In Accidental Saints, Bolz-Weber tells a collection of stories centered around the parishoners she pastors and the outpouring of God’s great grace on herself and those she leads.  It’s fantastic.  There are so many excerpts that I’d like to post that it would border on copyright infringement.  Honestly, something in every chapter spoke to my heart.  And while I don’t agree with Pastor Bolz-Weber on every theological, political, or moral issue, I don’t have to.  I think that’s part of the beauty of her book.  We don’t have to look alike, or see eye to eye on everything to be able to learn from each other.

And so I give an enthusiastic five stars to Accidental Saints.  Go grab a copy.

I received this book for free as part of the Blogging for Books Program through WaterBrook Multnomah.  All opinions are 100% mine.

Sticks and Stones

Sticks and stones may break my bones, but words can pierce the heart.

I really wish that I were the kind of person who was secure enough in who (and Whose) I am to not let the opinions of others hurt me.  But I’m not.  The truth is, I have many insecurities and although my feelings don’t get severely hurt often, they do get hurt.

A few days ago, my feelings were seriously hurt in an online setting, and to approach the person who hurt me would probably only escalate things.  So I’m trying to let it go.  But it’s hard.  I don’t hold any malice toward this person and it’s possible that she wasn’t trying to be hurtful, but I’m still having a hard time moving on.  Last night I ate my feelings (Chocolate Therapy by Ben & Jerry’s and a glass of wine), which really did make me feel better temporarily.  I’m hoping that writing about it will be a more lasting therapeutic exercise.

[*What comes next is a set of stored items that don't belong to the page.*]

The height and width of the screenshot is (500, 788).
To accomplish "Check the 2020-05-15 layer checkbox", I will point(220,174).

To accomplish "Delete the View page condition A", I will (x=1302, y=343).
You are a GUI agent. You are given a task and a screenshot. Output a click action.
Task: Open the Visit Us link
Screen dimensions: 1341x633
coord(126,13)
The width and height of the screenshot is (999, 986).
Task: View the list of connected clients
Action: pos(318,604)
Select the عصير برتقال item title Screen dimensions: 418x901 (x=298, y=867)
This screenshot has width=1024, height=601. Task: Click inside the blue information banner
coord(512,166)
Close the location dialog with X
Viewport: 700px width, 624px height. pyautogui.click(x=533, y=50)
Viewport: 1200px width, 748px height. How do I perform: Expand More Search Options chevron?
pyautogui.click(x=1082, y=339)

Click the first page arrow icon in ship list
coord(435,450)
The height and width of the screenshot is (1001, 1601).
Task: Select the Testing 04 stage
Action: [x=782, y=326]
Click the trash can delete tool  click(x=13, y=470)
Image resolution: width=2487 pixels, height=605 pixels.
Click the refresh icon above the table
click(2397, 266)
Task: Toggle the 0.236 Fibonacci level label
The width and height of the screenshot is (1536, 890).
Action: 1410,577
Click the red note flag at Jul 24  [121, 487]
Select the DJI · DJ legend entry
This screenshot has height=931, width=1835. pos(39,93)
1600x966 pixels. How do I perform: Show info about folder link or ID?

I guess it’s good to be hurt every once in a while, because it serves as a reminder that words carry weight.  They have the power to build up or tear down, and encourage or destroy.  And I want to be one who encourages.

“Let the words of my mouth and the meditation of my heart Be acceptable in Your sight, O LORD, my rock and my Redeemer.”  Psalm 19:14

Bye Bye, Hair!

I cut my hair a few years ago and fully intended to send it to Locks of Love—I even put it in an envelope and addressed it!  But, sadly, it never made it to the post office because the envelope mysteriously vanished.  My hair was long enough again to donate this summer, so right before my maternity leave ended, my wonderful stylist chopped it all off!

In the end, I decided against Locks of Love and chose the Pantene Beautiful Lengths Program, but both are worthy causes.